TASK BRIEF. Rewrite the entries below with every instance of "Instruction" replaced by "Directive" and everything else unchanged. Leave out the pictures.
===== EXTRACTED MATERIAL
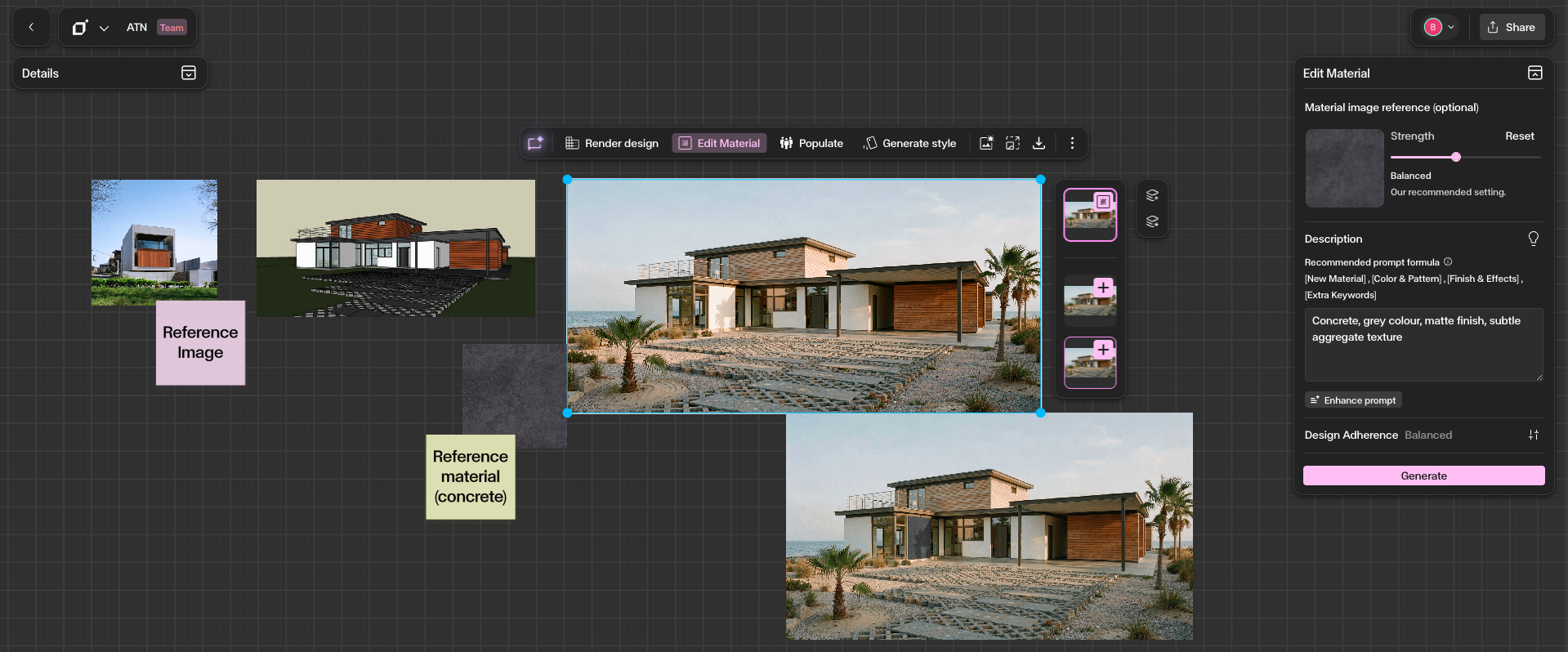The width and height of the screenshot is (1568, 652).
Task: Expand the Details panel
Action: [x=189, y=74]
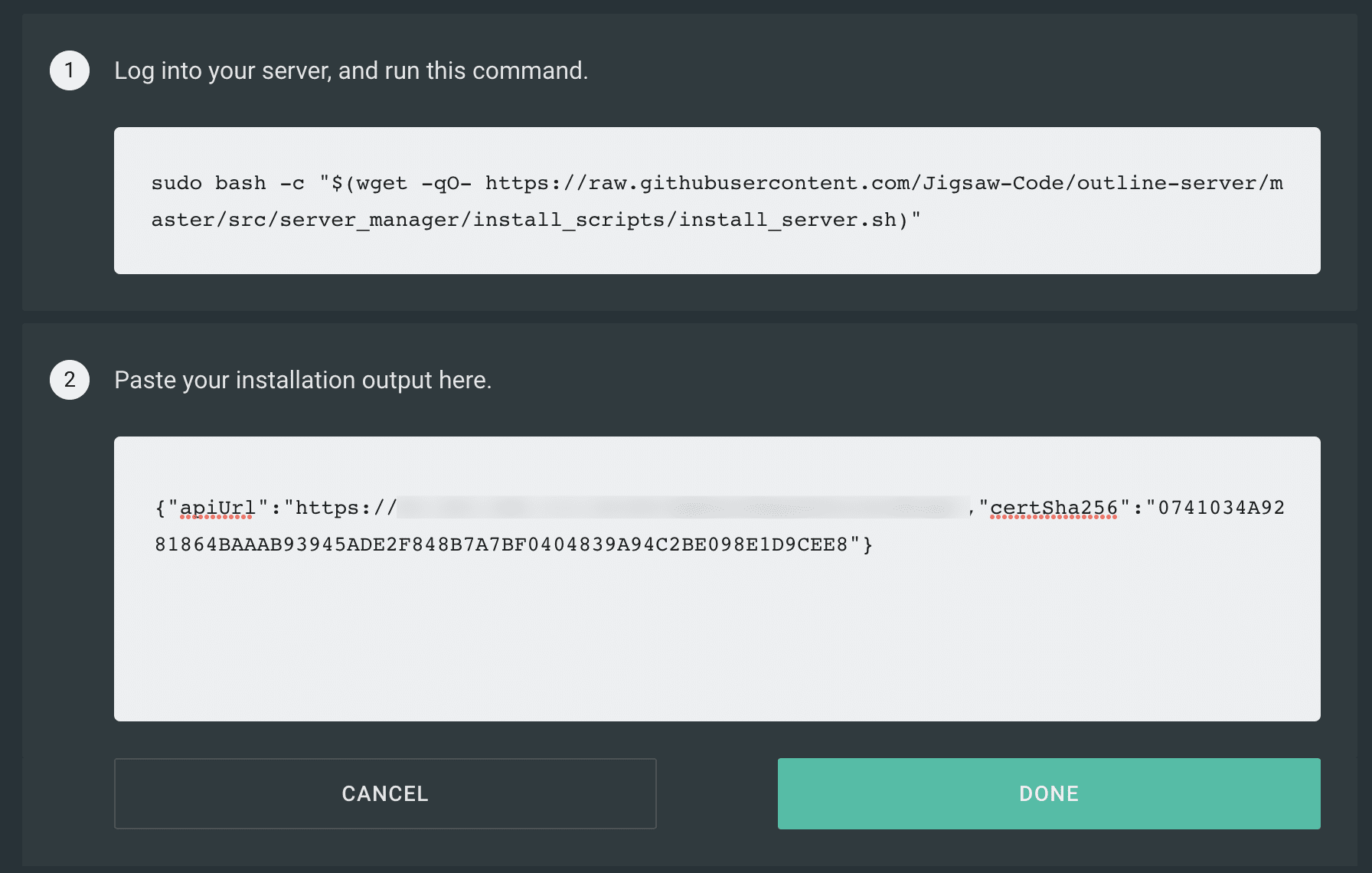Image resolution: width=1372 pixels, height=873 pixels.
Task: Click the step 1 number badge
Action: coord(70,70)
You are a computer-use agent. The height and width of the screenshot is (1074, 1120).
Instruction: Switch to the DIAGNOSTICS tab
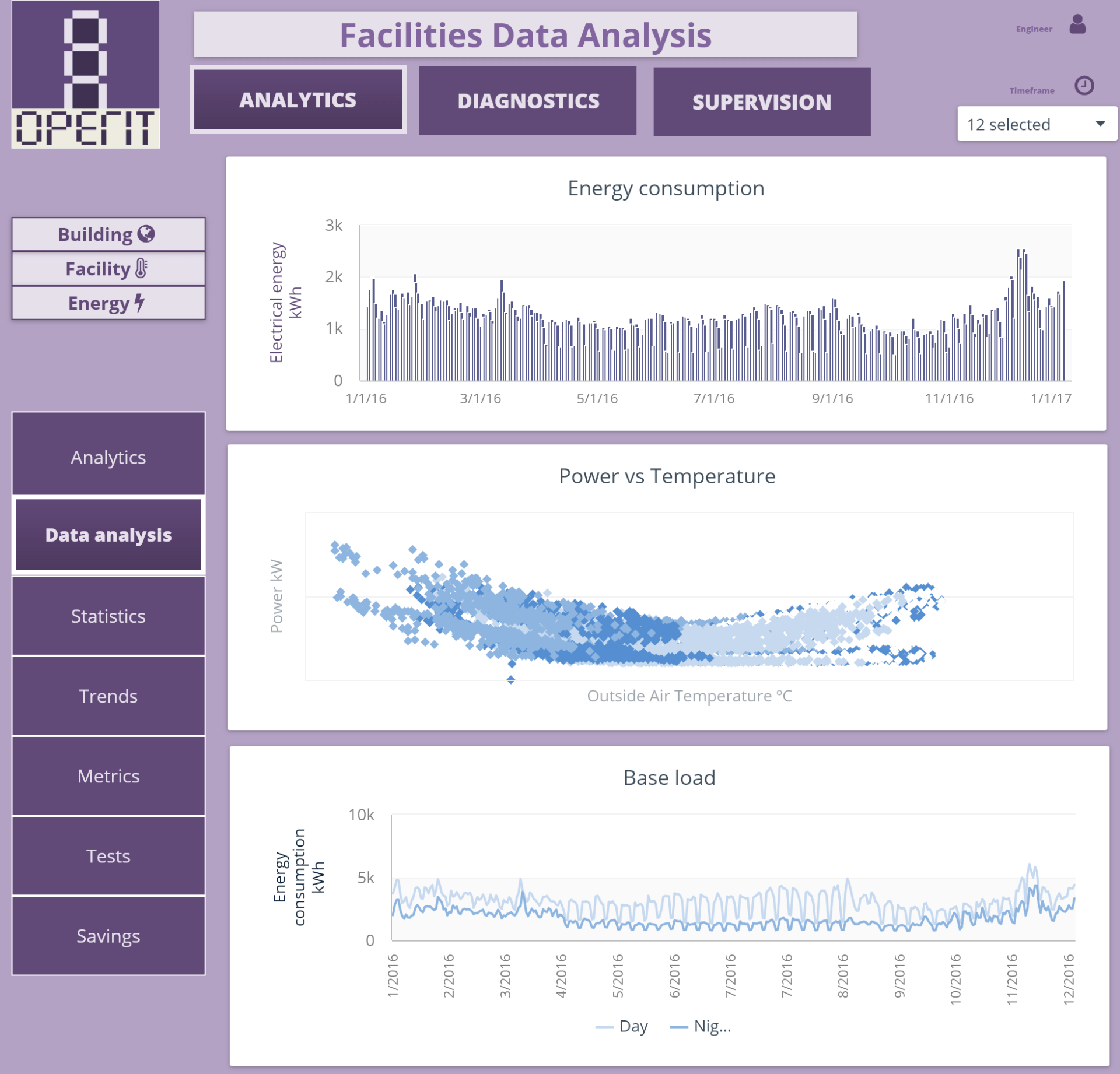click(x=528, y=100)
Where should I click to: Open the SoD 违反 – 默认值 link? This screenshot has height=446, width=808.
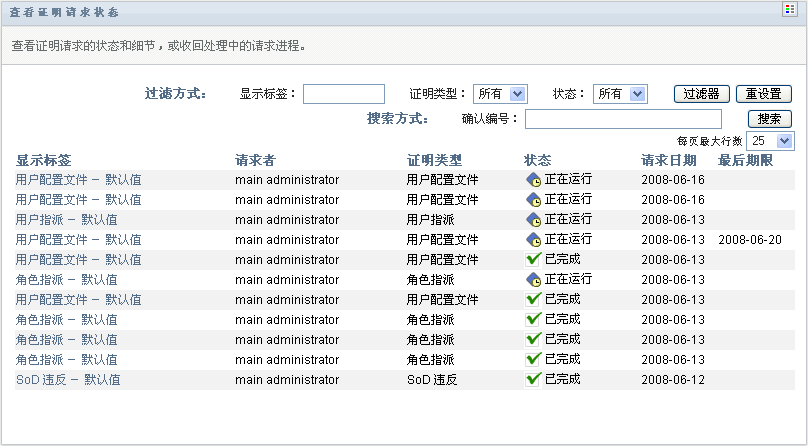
==========
FINAL ANSWER.
The width and height of the screenshot is (1568, 652).
Task: Expand the Details panel
Action: [x=189, y=74]
Image resolution: width=1372 pixels, height=873 pixels.
Task: Click the step 1 number badge
Action: coord(70,70)
You are a computer-use agent. The height and width of the screenshot is (1074, 1120).
Directive: Switch to the DIAGNOSTICS tab
click(x=528, y=100)
Where should I click to: Open the SoD 违反 – 默认值 link? This screenshot has height=446, width=808.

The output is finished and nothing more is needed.